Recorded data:
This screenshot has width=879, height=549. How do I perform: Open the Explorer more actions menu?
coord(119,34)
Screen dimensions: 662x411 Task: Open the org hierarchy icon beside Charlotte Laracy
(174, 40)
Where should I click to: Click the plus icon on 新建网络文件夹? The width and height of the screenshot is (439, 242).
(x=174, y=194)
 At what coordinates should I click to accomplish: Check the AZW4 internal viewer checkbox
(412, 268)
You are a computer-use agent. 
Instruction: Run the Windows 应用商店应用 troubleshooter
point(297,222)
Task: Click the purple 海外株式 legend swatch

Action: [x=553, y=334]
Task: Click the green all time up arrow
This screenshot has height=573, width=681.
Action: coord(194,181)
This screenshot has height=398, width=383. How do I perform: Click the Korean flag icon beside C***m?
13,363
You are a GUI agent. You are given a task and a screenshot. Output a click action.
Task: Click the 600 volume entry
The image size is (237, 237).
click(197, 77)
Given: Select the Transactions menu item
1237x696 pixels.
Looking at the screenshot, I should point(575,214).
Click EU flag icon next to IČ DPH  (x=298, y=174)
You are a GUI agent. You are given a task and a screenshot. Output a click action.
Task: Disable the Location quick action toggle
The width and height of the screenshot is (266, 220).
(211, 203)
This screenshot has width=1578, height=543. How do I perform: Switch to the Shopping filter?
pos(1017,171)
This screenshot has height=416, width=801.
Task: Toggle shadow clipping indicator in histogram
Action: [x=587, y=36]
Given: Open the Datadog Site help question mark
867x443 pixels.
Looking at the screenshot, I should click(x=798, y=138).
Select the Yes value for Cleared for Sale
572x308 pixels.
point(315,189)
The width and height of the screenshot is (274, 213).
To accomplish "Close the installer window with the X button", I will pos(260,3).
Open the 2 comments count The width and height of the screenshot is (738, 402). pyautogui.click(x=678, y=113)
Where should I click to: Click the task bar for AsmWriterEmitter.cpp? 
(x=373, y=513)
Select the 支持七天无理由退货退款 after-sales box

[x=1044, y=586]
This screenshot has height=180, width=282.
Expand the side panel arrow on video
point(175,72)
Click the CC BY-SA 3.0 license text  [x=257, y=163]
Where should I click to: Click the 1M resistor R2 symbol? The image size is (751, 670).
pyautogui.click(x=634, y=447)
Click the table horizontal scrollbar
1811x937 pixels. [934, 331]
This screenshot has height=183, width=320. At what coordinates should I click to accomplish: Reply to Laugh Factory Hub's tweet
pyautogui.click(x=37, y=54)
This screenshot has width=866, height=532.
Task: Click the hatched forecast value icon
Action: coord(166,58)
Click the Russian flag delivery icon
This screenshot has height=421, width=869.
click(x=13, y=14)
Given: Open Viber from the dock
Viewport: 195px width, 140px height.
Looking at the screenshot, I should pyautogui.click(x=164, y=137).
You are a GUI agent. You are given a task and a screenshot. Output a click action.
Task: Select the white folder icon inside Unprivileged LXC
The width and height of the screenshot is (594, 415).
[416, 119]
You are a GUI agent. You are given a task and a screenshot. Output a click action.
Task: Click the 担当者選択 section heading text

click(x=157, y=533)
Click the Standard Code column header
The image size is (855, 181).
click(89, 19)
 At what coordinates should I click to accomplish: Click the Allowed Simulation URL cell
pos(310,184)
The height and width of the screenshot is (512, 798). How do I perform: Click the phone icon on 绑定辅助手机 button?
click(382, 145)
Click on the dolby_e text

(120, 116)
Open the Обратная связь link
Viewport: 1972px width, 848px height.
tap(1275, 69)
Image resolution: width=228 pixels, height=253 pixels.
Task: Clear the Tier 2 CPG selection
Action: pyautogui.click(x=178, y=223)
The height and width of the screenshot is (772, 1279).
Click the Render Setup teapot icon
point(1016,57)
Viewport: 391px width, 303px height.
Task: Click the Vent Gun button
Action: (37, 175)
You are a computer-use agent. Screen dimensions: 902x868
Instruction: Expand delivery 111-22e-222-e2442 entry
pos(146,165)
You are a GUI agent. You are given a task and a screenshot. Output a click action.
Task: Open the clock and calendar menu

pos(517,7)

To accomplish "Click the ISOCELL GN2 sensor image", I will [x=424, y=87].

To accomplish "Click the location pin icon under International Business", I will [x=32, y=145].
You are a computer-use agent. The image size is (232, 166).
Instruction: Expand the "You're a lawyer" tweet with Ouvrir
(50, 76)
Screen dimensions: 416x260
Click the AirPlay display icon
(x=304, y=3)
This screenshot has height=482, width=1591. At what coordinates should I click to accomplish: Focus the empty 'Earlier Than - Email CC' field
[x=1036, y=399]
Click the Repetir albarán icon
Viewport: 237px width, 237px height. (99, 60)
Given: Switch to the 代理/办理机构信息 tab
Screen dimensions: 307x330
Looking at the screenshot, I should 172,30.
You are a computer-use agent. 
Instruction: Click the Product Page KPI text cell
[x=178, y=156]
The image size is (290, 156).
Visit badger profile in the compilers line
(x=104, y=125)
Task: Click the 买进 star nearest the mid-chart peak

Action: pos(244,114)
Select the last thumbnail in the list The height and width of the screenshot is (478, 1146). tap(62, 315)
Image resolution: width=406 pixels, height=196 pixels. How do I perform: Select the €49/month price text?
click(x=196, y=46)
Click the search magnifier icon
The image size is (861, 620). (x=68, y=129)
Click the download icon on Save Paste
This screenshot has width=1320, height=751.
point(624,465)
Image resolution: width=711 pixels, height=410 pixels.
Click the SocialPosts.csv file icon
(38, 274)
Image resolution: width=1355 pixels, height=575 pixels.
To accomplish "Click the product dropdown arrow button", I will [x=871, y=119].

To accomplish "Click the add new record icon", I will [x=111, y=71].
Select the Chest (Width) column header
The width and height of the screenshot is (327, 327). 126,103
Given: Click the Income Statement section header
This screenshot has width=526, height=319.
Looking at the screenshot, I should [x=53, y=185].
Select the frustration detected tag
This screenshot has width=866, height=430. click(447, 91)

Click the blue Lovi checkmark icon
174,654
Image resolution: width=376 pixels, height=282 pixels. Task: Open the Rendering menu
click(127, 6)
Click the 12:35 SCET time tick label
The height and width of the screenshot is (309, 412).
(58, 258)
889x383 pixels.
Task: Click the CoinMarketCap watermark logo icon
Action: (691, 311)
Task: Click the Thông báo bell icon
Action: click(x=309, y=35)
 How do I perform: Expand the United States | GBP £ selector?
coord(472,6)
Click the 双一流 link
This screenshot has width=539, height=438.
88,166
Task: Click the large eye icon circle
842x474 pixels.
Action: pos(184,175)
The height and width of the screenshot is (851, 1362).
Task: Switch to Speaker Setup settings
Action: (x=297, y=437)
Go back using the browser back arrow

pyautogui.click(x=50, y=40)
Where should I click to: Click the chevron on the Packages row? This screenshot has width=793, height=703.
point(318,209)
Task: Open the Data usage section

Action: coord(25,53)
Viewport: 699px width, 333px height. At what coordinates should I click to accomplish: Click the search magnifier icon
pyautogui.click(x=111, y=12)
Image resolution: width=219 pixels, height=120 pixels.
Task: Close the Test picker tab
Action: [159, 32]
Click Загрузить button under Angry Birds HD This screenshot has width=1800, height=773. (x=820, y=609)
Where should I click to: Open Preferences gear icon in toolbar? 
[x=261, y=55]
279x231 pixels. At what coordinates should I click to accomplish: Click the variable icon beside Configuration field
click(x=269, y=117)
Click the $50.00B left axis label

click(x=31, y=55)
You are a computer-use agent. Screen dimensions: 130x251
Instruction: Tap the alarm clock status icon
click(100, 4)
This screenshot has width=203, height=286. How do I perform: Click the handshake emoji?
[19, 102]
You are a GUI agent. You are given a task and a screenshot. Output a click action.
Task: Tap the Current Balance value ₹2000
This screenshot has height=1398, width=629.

What the exercise asks: Would you please repeat exactly the lines above, starting at the line with "Task: Click the 买进" and stopping at the line with "Select the last", both included?

Answer:
Task: Click the 买进 star nearest the mid-chart peak

Action: pos(244,114)
Select the last thumbnail in the list The height and width of the screenshot is (478, 1146). tap(62, 315)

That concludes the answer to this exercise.